The district court adopted the Magistrate Judge’s report in full and dismissed the petition with prejudice, also denying a certificate of appealability sua sponte. On the variance claim, the court reiterated that Texas law does not require the State to prove the specific dates alleged in an indictment unless time is a material element of the offense. Under the continuous sexual assault statute, the jury need only unanimously find that two or more acts of sexual abuse occurred during a period of 30 or more days in duration — not that they occurred on the exact dates charged. The discrepancy between the May 2013 indictment date and the February 2014 evidence was therefore immaterial and not a basis for federal habeas relief.
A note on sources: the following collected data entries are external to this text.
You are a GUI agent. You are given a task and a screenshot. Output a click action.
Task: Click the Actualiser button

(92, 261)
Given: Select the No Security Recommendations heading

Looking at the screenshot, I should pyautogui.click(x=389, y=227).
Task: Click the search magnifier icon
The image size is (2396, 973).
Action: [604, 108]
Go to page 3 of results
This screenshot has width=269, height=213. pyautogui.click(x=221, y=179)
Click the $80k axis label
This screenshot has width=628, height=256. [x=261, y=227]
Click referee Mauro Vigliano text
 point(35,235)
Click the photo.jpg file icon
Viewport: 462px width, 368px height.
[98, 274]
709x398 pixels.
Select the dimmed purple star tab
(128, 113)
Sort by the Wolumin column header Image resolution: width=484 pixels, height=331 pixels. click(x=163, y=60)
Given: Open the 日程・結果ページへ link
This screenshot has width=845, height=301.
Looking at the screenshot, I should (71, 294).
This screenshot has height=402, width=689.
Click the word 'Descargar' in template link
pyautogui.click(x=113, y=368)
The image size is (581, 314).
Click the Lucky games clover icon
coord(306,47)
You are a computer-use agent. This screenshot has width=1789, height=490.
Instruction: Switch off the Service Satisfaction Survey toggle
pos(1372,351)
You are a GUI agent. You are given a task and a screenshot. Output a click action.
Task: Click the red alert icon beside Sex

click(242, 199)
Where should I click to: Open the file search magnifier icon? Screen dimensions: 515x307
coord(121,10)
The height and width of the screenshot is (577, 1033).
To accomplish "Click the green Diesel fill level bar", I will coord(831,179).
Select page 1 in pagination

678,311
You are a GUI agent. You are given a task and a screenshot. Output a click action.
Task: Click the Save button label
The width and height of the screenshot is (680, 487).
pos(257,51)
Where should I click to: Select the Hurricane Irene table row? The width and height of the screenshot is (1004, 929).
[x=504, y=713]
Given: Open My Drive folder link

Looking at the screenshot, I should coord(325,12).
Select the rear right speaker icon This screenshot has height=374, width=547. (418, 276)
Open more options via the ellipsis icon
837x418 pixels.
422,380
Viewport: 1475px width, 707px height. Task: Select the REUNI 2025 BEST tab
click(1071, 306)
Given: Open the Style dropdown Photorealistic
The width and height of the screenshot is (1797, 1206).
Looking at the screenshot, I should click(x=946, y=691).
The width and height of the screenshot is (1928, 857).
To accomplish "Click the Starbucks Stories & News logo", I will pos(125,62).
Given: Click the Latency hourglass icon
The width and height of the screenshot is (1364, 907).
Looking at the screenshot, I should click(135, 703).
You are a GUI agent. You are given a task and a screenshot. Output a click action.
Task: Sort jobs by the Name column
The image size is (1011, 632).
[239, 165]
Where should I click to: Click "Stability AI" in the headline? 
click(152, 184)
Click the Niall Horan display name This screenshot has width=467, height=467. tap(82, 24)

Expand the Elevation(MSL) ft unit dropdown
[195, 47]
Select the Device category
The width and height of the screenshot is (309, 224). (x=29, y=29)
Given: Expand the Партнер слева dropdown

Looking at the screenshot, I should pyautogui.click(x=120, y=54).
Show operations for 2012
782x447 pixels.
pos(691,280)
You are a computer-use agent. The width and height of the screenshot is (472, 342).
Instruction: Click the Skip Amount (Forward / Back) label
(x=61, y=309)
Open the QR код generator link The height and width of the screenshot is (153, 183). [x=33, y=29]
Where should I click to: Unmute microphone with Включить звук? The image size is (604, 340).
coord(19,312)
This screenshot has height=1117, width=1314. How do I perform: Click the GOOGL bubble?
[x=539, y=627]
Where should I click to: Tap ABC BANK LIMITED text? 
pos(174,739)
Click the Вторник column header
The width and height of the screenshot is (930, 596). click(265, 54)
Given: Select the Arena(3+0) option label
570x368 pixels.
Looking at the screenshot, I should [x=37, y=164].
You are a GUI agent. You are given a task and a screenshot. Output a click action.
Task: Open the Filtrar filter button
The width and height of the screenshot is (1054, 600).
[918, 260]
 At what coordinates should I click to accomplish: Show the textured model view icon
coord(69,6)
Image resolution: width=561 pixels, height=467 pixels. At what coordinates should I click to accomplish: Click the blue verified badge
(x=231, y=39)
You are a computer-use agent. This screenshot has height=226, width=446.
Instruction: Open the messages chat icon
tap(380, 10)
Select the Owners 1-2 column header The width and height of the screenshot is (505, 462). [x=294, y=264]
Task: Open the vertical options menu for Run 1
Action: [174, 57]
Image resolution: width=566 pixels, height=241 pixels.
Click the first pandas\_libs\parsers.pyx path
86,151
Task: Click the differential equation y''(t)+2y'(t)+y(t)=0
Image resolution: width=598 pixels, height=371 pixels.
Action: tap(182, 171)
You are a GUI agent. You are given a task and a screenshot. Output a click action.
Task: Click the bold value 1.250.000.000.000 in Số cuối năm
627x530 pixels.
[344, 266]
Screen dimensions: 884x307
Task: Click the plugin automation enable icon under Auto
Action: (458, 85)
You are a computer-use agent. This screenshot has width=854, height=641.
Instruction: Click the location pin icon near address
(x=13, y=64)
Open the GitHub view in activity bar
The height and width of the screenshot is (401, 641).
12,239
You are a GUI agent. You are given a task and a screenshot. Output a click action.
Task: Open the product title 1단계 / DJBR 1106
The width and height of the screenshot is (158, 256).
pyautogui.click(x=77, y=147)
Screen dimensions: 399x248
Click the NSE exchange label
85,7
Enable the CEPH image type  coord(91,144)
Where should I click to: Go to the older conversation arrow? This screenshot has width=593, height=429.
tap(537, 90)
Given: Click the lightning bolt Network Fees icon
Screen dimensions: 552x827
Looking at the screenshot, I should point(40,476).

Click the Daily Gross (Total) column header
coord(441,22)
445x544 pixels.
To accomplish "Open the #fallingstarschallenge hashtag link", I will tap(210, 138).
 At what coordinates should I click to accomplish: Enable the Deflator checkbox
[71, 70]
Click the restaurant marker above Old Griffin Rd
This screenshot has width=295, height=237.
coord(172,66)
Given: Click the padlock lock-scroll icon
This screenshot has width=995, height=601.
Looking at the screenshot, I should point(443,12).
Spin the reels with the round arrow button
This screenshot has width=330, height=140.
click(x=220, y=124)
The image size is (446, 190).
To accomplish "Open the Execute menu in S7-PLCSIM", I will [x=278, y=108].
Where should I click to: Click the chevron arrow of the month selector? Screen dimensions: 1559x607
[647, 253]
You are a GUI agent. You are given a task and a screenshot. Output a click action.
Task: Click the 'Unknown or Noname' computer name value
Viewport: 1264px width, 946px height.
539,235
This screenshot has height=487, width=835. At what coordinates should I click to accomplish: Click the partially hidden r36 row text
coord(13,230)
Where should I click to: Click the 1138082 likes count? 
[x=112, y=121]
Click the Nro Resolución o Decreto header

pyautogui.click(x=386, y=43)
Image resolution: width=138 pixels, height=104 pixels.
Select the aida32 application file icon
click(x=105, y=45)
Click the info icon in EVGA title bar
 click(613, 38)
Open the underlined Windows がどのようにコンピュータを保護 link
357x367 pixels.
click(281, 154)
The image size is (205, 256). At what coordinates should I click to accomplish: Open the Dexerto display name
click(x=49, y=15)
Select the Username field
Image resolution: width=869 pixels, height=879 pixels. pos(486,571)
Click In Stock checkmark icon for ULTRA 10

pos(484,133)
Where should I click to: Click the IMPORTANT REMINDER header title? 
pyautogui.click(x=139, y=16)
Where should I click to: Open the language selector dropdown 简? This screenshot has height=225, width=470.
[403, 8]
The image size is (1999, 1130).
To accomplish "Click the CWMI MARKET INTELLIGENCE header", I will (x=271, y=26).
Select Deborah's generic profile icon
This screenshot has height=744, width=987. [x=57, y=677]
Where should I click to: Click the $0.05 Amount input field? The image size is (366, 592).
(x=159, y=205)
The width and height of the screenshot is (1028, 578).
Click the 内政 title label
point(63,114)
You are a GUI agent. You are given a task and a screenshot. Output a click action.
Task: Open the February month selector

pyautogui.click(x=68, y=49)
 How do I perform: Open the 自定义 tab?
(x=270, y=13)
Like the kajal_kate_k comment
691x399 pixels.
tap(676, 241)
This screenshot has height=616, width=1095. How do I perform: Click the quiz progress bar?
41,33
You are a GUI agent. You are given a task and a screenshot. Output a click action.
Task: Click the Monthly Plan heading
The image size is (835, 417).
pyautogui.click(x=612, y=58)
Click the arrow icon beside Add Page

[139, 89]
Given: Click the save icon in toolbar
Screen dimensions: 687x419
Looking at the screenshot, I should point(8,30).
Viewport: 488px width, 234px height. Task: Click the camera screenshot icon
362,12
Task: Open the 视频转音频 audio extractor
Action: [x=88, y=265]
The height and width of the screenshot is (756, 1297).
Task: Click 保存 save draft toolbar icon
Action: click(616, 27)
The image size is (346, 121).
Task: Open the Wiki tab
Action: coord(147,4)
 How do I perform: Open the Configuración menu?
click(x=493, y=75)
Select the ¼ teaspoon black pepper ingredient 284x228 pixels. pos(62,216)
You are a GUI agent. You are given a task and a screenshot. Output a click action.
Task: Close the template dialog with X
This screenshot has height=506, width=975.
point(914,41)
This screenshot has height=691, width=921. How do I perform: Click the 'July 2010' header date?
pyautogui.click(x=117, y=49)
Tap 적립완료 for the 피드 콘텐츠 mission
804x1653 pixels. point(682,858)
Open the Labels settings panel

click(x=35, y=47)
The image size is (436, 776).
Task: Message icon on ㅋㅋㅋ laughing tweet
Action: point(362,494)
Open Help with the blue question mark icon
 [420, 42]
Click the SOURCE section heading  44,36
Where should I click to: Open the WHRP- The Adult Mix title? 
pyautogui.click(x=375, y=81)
On the jury charge claim, the court applied the federal standard: whether there was a reasonable likelihood that the jury applied the challenged instruction in a way that prevented consideration of constitutionally relevant evidence. The court found no such likelihood. Closing arguments specifically directed jurors that the incidents of abuse had to have occurred more than 30 days apart, and the trial evidence — incidents in February and April 2014 — plainly satisfied that requirement. Lewis could not demonstrate that the state court’s rejection of his due process claim was contrary to, or an unreasonable application of, clearly established Supreme Court precedent, nor that the state court made an unreasonable factual determination. The demanding AEDPA standard, which requires an error “beyond any possibility for fair-minded disagreement,” was not met on either ground.

Key Takeaways

  • Under Texas law, dates alleged in an indictment are not elements of the offense of continuous sexual assault of a child; the State need only prove two or more acts of abuse occurring during any period of 30 or more days, regardless of the specific window set out in the charging instrument.
  • A jury charge error in a state proceeding does not automatically warrant federal habeas relief — the petitioner must show a reasonable likelihood that the erroneous instruction caused the jury to disregard constitutionally relevant evidence, and must also overcome AEDPA’s highly deferential standard of review.
  • Closing argument clarifying an ambiguous jury instruction can be considered in the overall harmlessness analysis when evaluating whether a due process violation occurred.
  • A certificate of appealability may be denied sua sponte when the district court concludes the petitioner has not made a substantial showing of a constitutional violation.

Why It Matters

This decision illustrates the steep climb facing state prisoners who challenge conviction errors in federal habeas proceedings. Even where a state appellate court itself acknowledged jury charge error, that acknowledgment does not open the door to federal relief unless the petitioner can show the state court’s harmlessness determination was objectively unreasonable — a standard the Supreme Court in Harrington v. Richter described as deliberately difficult to satisfy. Defense practitioners handling post-conviction matters should be aware that unobjected-to charge errors will face the Texas egregious-harm standard at the state level and the even more demanding AEDPA standard in federal court.

The case also reinforces how Texas courts handle date allegations in continuous-abuse indictments. Prosecutors charging continuous sexual assault need not pin down precise offense dates; the statute’s 30-day-period requirement goes to the span between acts, not to the accuracy of the indictment’s time frame. That flexibility, affirmed here through the lens of federal habeas review, has practical implications for how these cases are charged, tried, and later challenged on appeal.